## MATERIAL SHOWN
[Start of Attachment]

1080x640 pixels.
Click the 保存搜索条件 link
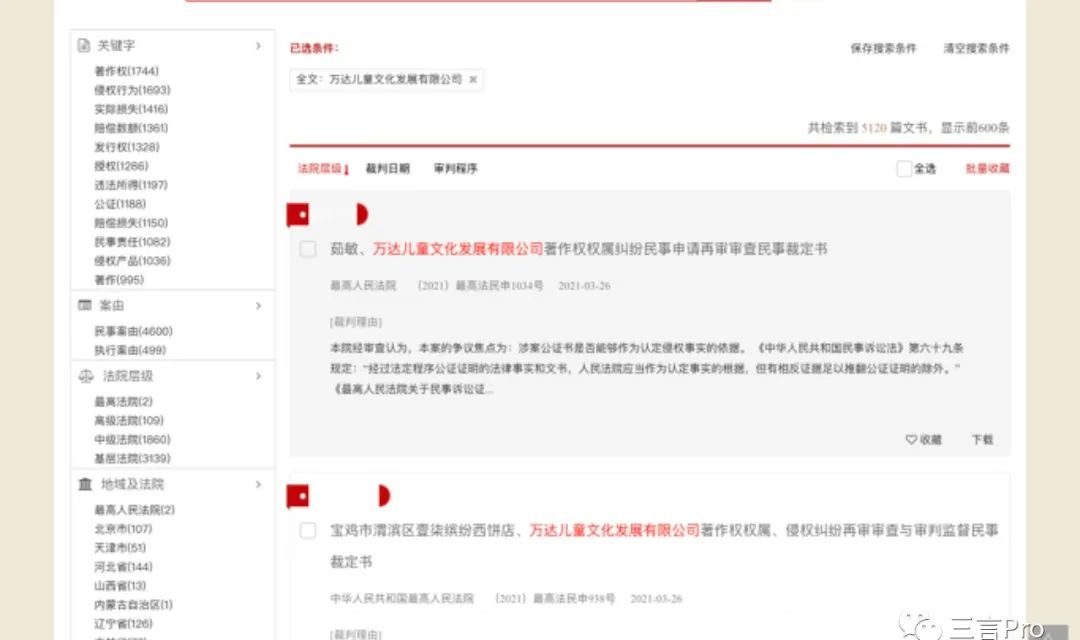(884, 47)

[End of Attachment]
[Start of Attachment]

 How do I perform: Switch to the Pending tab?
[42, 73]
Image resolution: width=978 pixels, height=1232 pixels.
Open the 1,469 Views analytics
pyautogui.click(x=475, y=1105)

[End of Attachment]
[Start of Attachment]

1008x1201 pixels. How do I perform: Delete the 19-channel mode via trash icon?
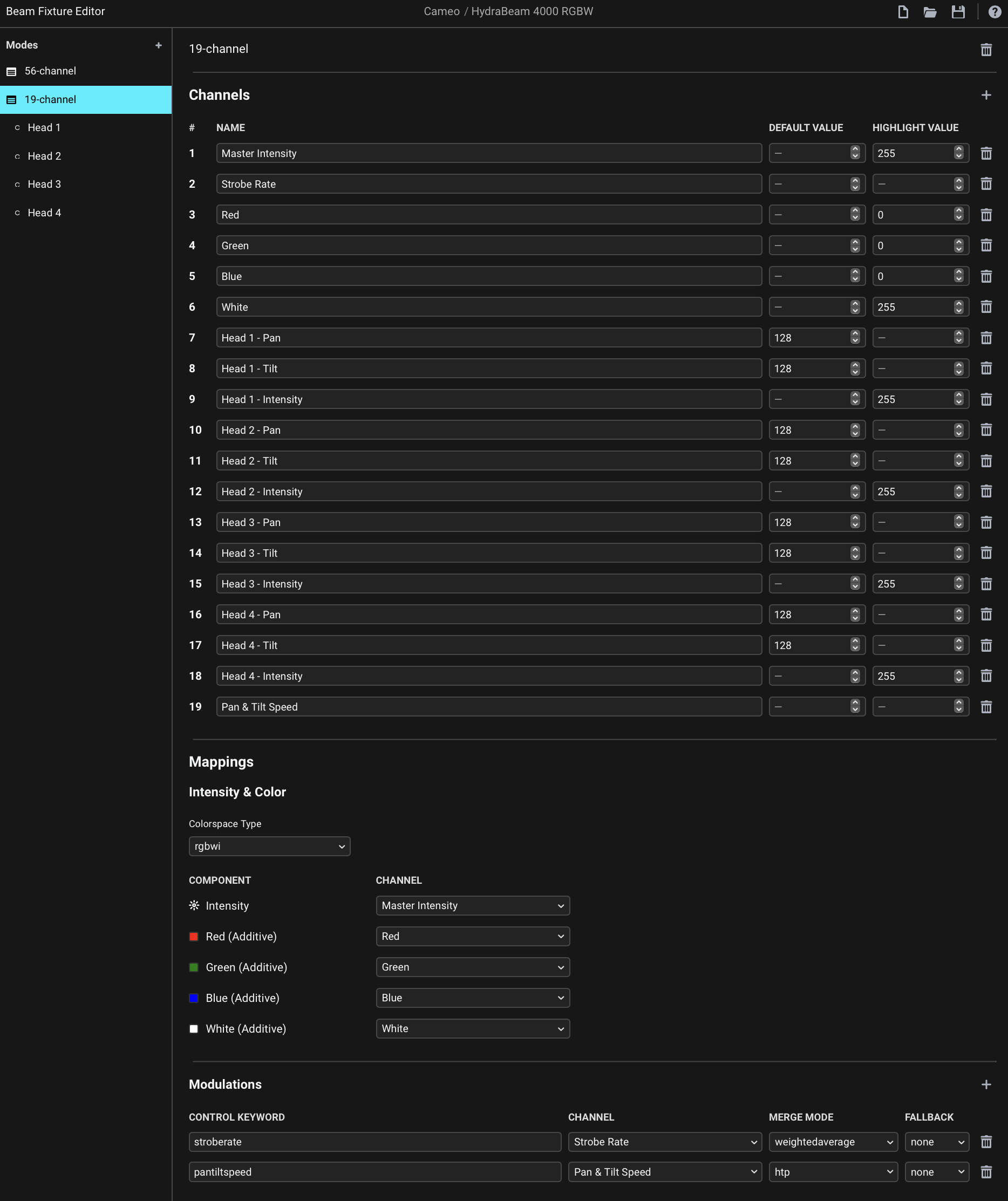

[End of Attachment]

## TASK ITEM
Your answer should be each line from the entries that includes the string "pixels".

## RESULT FOR THIS TASK
1080x640 pixels.
Image resolution: width=978 pixels, height=1232 pixels.
1008x1201 pixels. How do I perform: Delete the 19-channel mode via trash icon?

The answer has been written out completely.